The visual and sound sensations that they create in the audience must be approached with a high degree of similarity to what is perceived in the real context they intend to recreate.

High realism audiovisual environments

To achieve total immersion, the audiovisual interface must include both image and sound in the same way that the user would perceive in a real situation. For both stimuli, the human perception system can obtain a three-dimensional sensation of space using two sensors, that is, two eyes and two ears. It would, therefore, be possible to recreate the relevant feelings if a realistic perception of the image in space is provided in conjunction with a sensation of spatial sound.

Regarding the image, two technologies are usually used to produce stereoscopic images: those systems in which the user uses special glasses (polarized, sealed or anaglyphics), and on the other hand, auto stereoscopic viewers that provide three-dimensional perception without glasses specials or alternative device.

Regarding sound, the
simplest and most widespread method for providing spatial audio is stereo,
which has been used for the last 50 years as an added value of sound
recordings, especially in music.

Since the mid-70s have
been used in cinemas initially and at home in recent years, the surround sound
systems ( surround ) that try to provide a better feeling than the stereo using
more channels of reproduction

However, these systems
are only intended to increase the sense of spectacle in film projections by
artificially adding in the production processes, special effects, explosions,
reverberation in rear speakers, ambiance, etc.

But they do not provide a real sense of 3D sound. Also, the useful listening area ( sweet spot ) is practically restricted to the center point of the speaker circle, degrading the perception outside the center. When it comes to realistic multimedia immersion in video conferencing, these systems are not suitable since their purpose is to reproduce effects in movies and subsequent speakers do not add any significant contribution to the meeting.

Another much more realistic strategy is to reproduce directly in the listener’s ears the signal that the listener would hear if it were in the acoustic space to be simulated. The sensation obtained by the listener depends on the fidelity of this reproduction. This strategy is commonly called binaural signal reproduction and can be done with both headphones and speakers. Also, the 3D sound signal can be synthesized if the listener’s HRTF ( Head Related Transfer Function) function is known.
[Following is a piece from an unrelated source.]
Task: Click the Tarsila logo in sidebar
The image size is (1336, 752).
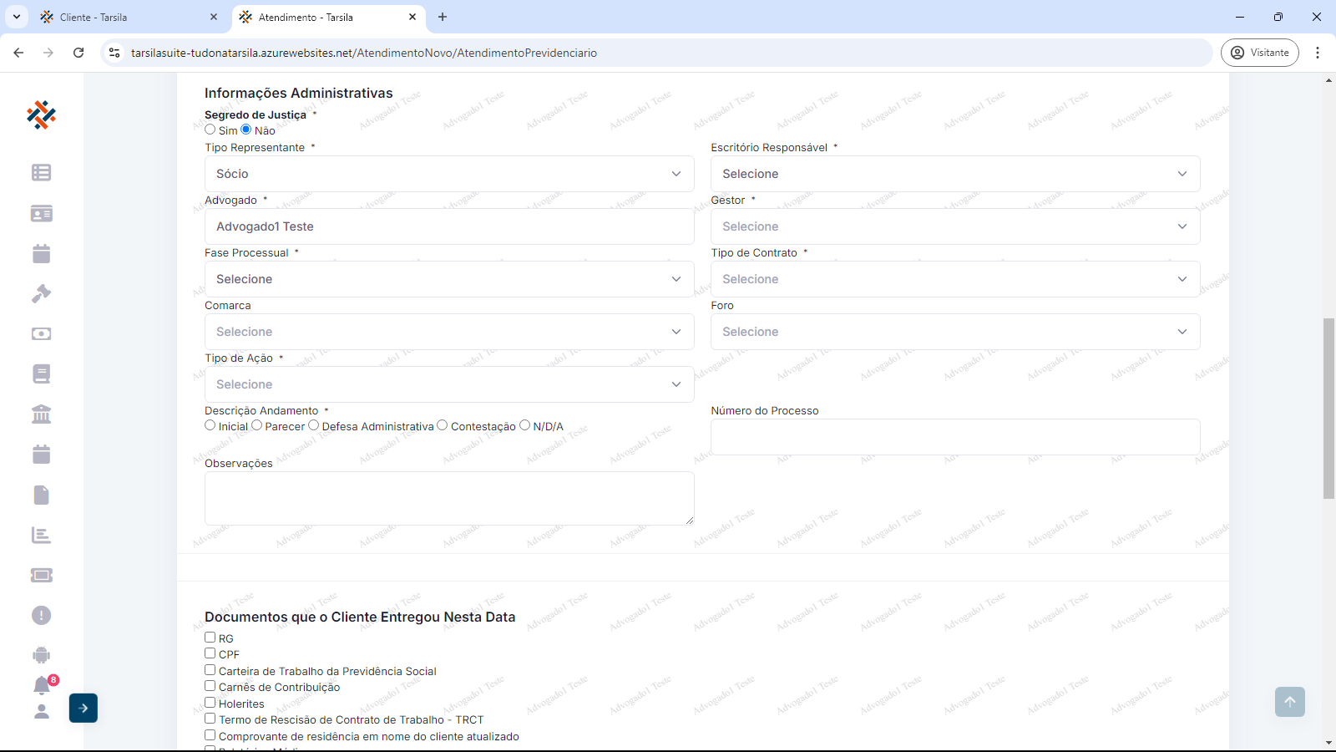Action: tap(41, 115)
As this system is susceptible to variations in the position of the listener concerning the optimal reproduction position, in practice, they are only valid for a single listener and in highly controlled listening environments, e.g., a user in front of the screen of a computer.As an alternative to surround sound systems, there are more advanced systems such as Ambisonics or Virtual Surround Panning that are suitable for more or less restricted listening areas, although always somewhat more significant than binaural systems with cross-talk canceler.

. The solution to extending the listening area in these systems involves increasing the number of speakers used, with the complexity and difficulty included, as well as making the transmission formats more flexible.